|
|
|
|
|
by nhaehnle
3418 days ago
|
|
Thanks for this. Clearly the original post describes good work, but I can't help feeling the JS community is slacking off when it comes to performance. Just eyeballing the cited numbers, they take 3939ms to handle a 1.18MB input on "a somewhat powerful desktop machine". Assuming that that means a chip running at 2GHz, we're talking about over 6300 cycles per byte! That's quite frankly ridiculous. An improvement by at least one order of magnitude should be possible. Where's the ambition? (Yes, there's always a trade-off with these things. But I feel someone has to point this out when the OP is explicitly about getting kudos for performance work.) |
|
I've looked in the past for optimization opportunities in the C land (mostly through better caching), which yielded quite nice results [1][2]. I would love if you'd want to take a look too.
At this point, in tokenization, 90% of the time is spent in C, matching regular expressions in oniguruma. More precisely, regular expressions are executed 3,933,859 times to tokenize checker.ts -- the 1.18MB file. That is with some very good caching in node-oniguruma and it just speaks to the inefficiency of the TM grammars regex based design, more than anything else.

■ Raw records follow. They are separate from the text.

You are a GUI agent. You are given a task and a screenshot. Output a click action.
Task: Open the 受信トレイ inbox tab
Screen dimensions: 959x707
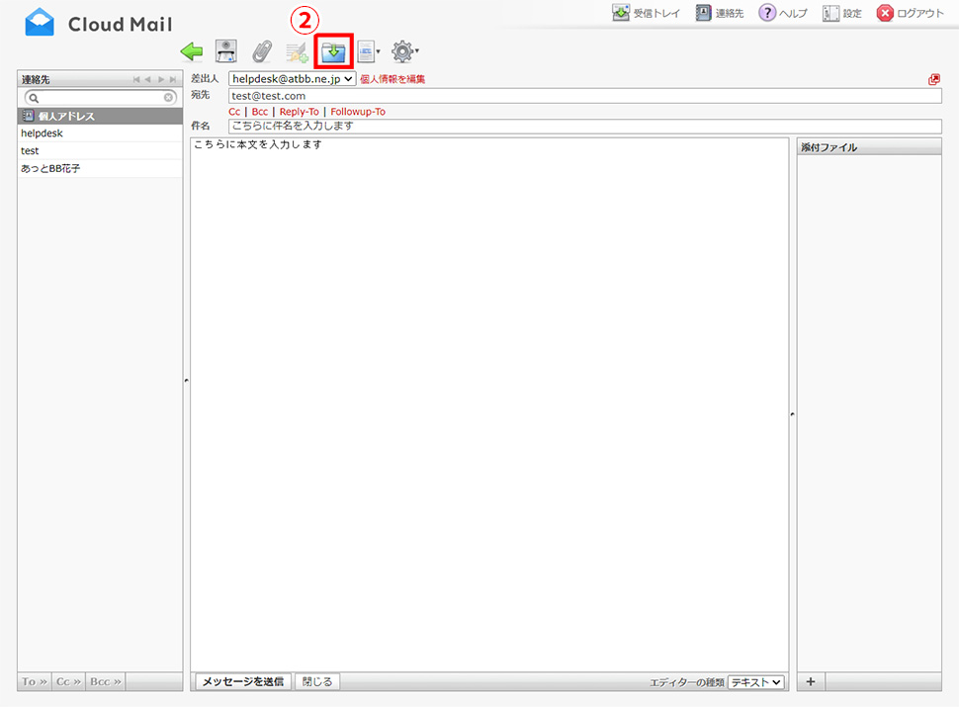pos(646,13)
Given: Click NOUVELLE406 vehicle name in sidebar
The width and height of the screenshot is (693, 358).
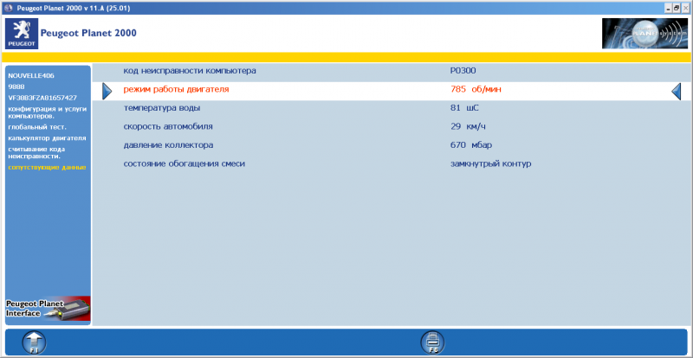Looking at the screenshot, I should pos(31,76).
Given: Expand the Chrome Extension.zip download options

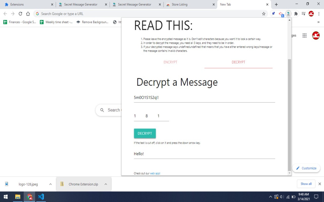Looking at the screenshot, I should click(x=106, y=184).
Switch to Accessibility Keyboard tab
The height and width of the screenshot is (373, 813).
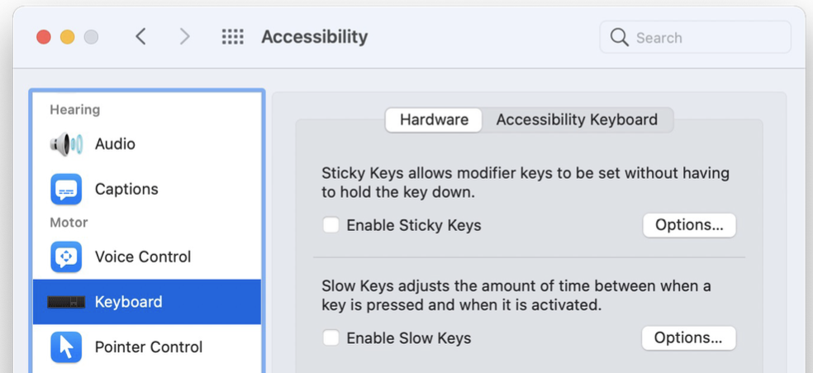tap(577, 120)
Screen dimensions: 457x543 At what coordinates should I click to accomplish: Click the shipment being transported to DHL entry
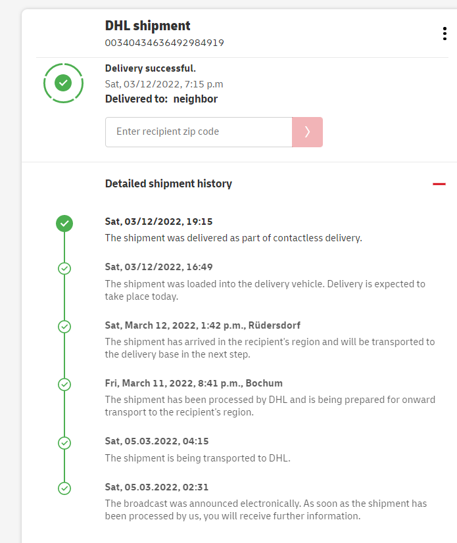[197, 458]
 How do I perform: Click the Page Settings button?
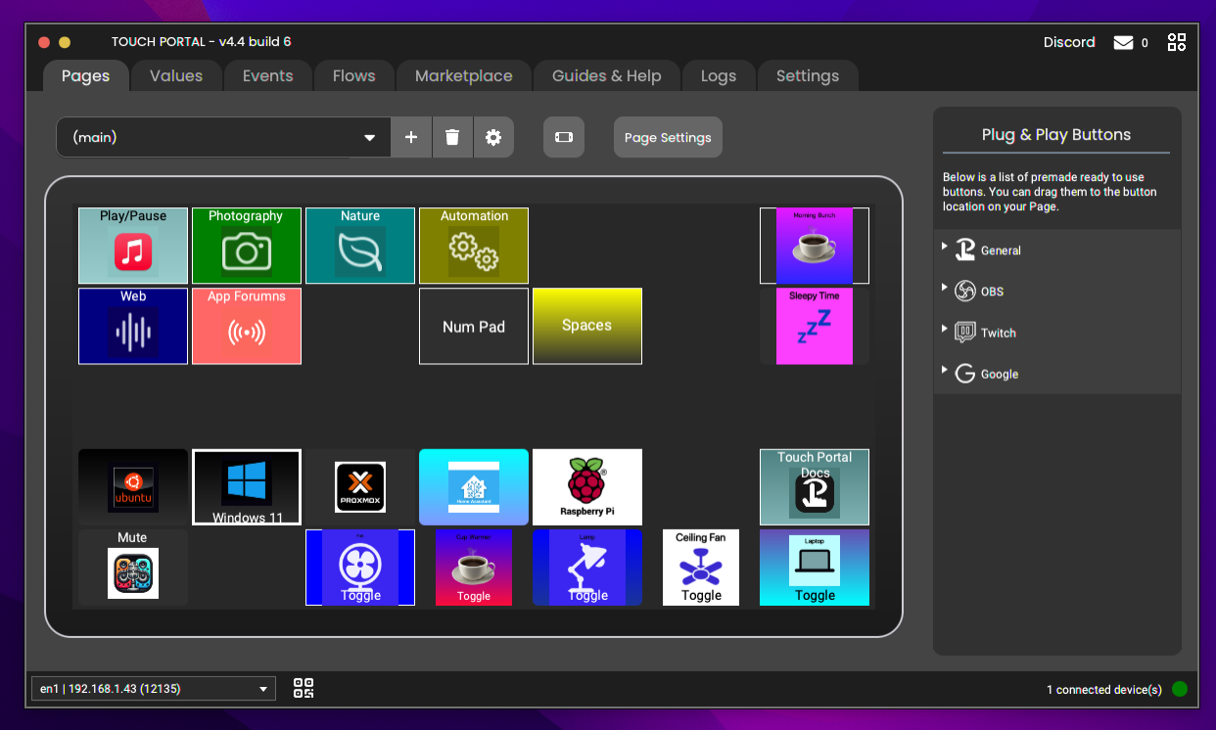tap(668, 137)
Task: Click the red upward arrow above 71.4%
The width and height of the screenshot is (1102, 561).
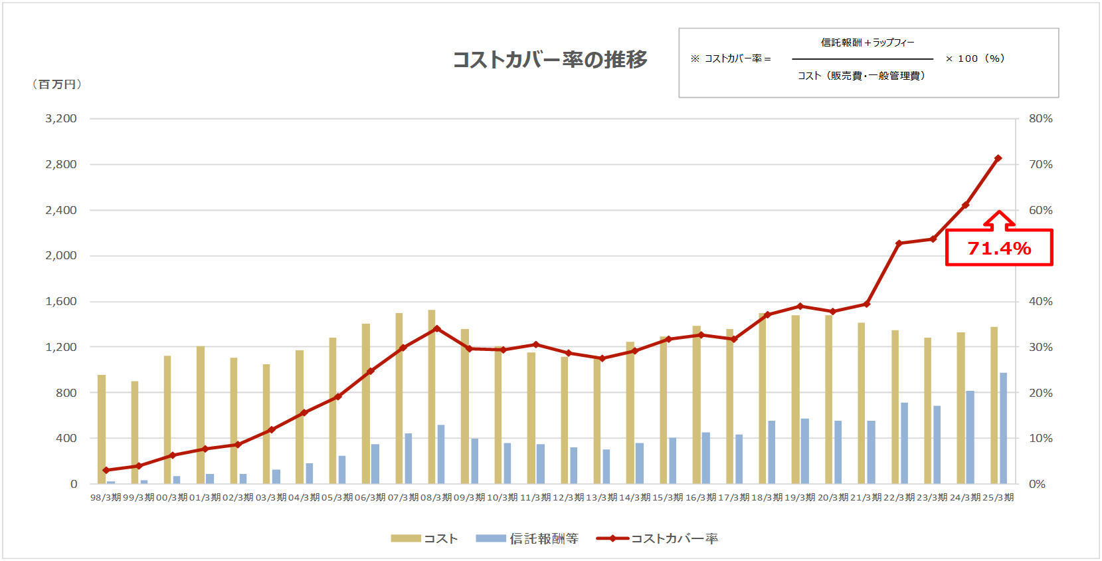Action: 999,220
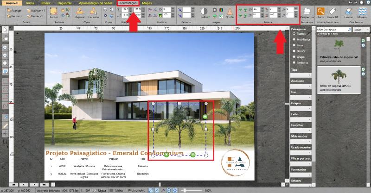Screen dimensions: 371x193
Task: Open the Mapas ribbon tab
Action: [147, 3]
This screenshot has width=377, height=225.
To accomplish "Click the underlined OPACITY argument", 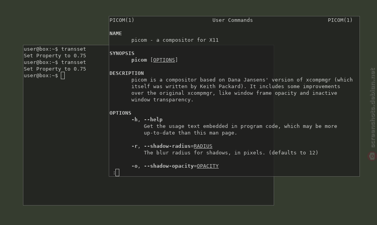I will (x=208, y=166).
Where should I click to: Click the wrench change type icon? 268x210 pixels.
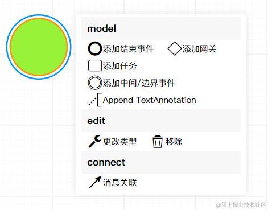point(95,141)
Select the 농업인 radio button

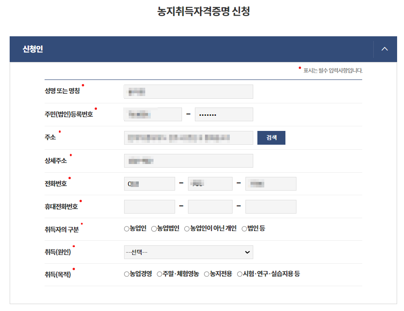126,228
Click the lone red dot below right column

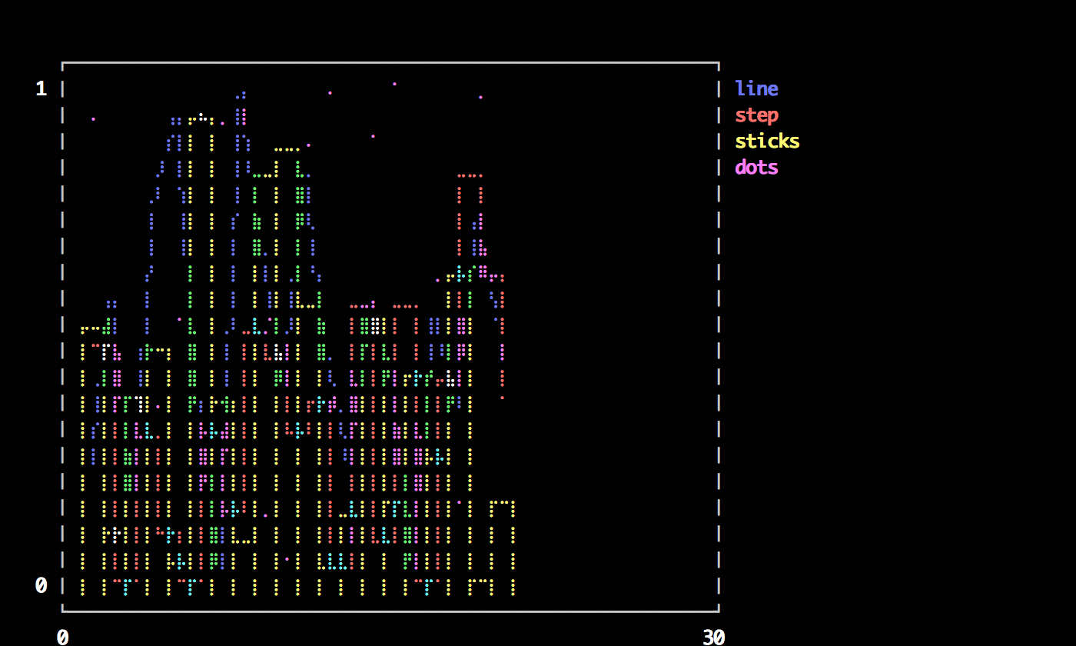[x=502, y=398]
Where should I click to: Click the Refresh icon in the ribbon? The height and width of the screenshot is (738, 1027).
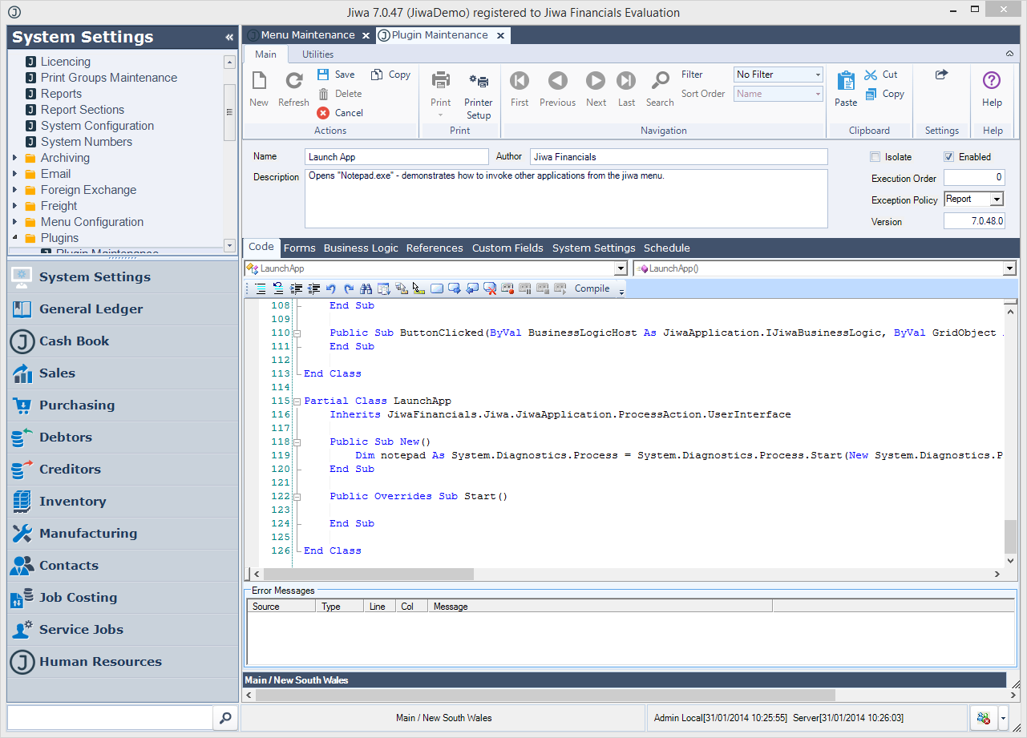tap(293, 81)
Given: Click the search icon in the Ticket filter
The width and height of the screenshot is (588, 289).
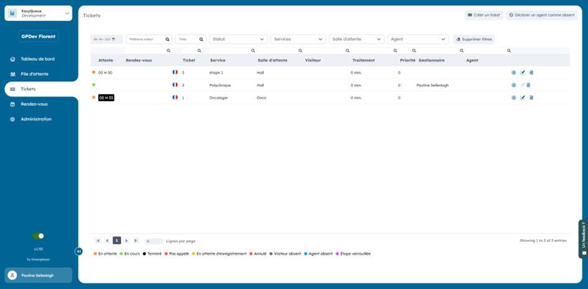Looking at the screenshot, I should click(x=201, y=39).
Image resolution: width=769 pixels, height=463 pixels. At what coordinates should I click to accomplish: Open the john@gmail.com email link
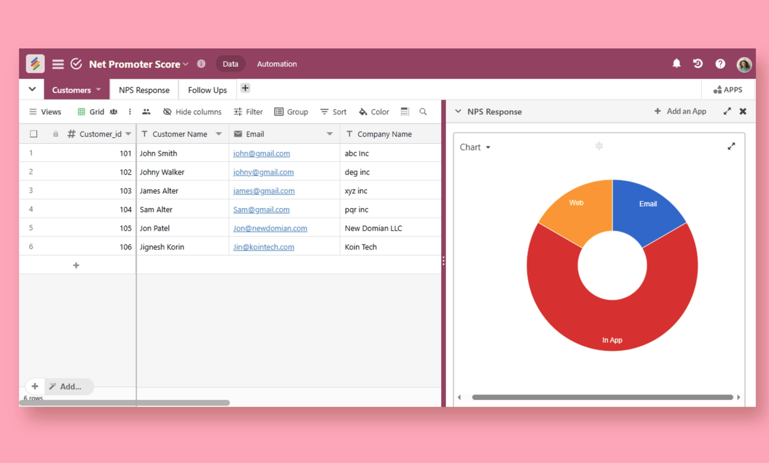[x=261, y=153]
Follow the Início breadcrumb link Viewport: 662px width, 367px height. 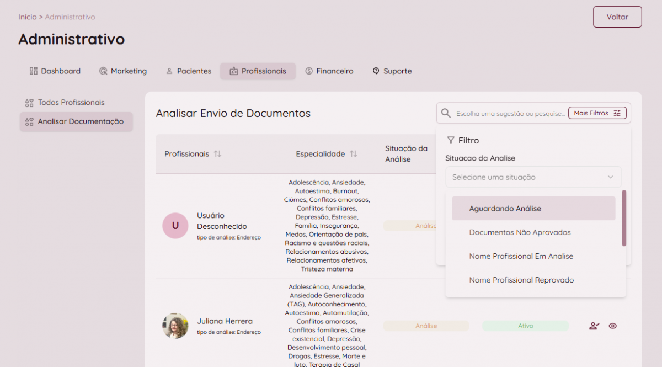pos(27,17)
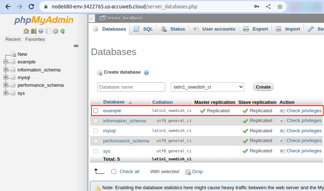Click the phpMyAdmin home icon

(x=26, y=31)
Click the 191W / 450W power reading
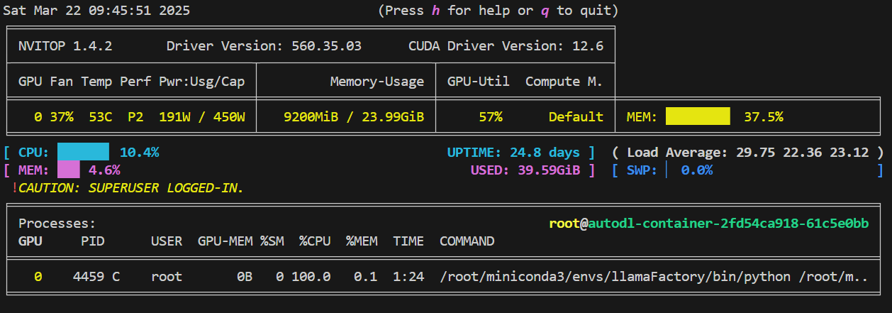The height and width of the screenshot is (313, 892). [x=201, y=117]
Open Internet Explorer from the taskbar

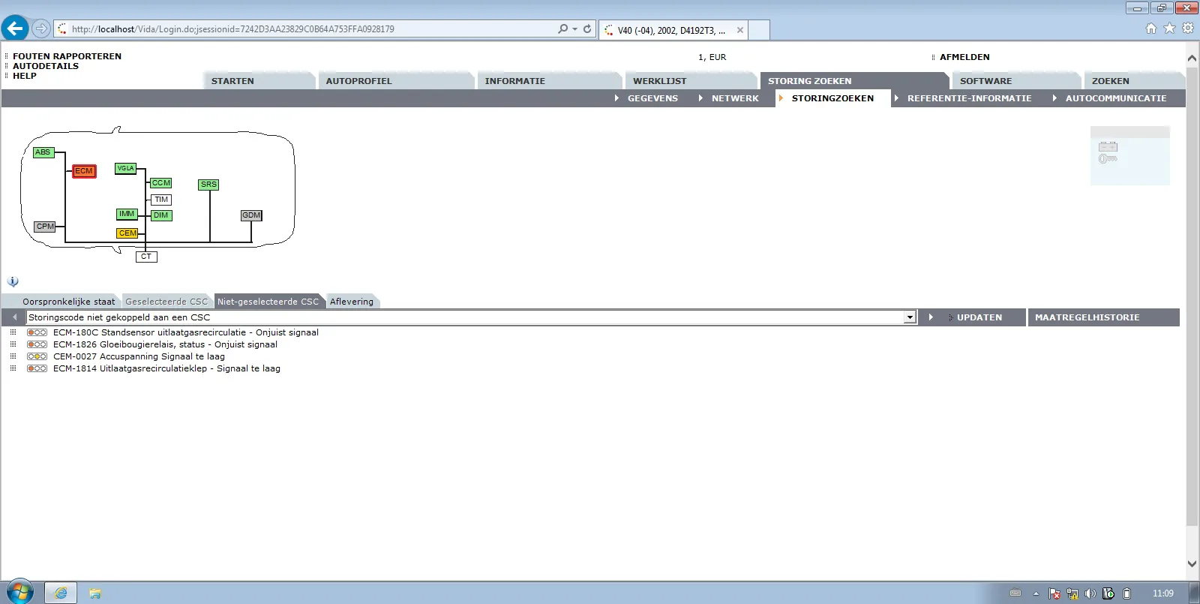(61, 593)
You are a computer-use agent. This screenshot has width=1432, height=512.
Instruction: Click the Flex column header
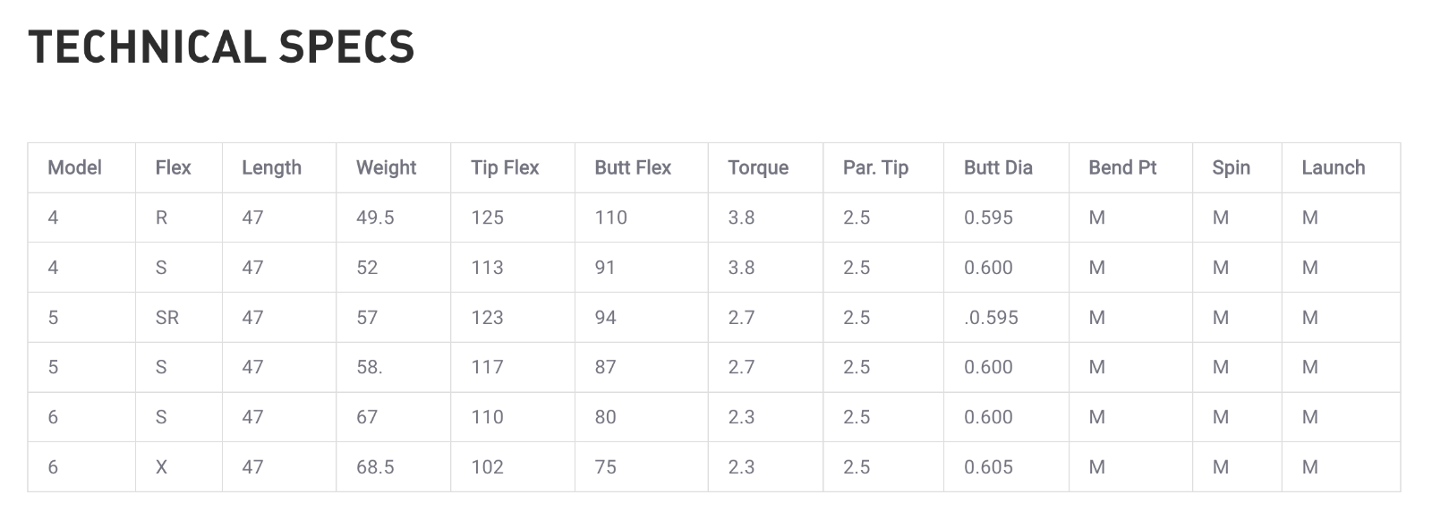173,167
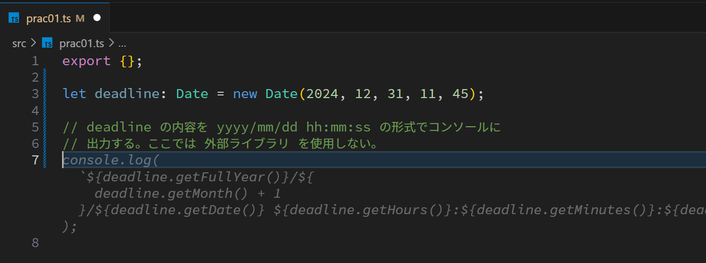
Task: Click the console.log ghost suggestion text
Action: pyautogui.click(x=110, y=160)
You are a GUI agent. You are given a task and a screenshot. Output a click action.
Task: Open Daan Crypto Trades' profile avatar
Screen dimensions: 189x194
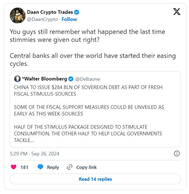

It is definitely possible to write faster tokenizers, especially when writing them by hand (even in JS), see for example the Monaco Editor[3] where we use the TypeScript compiler's lexer as a tokenizer.
At least in this case, inefficiencies are not caused by our runtime.
[1] https://github.com/atom/node-oniguruma/pull/40
[2] https://github.com/atom/node-oniguruma/pull/46
[3] https://microsoft.github.io/monaco-editor/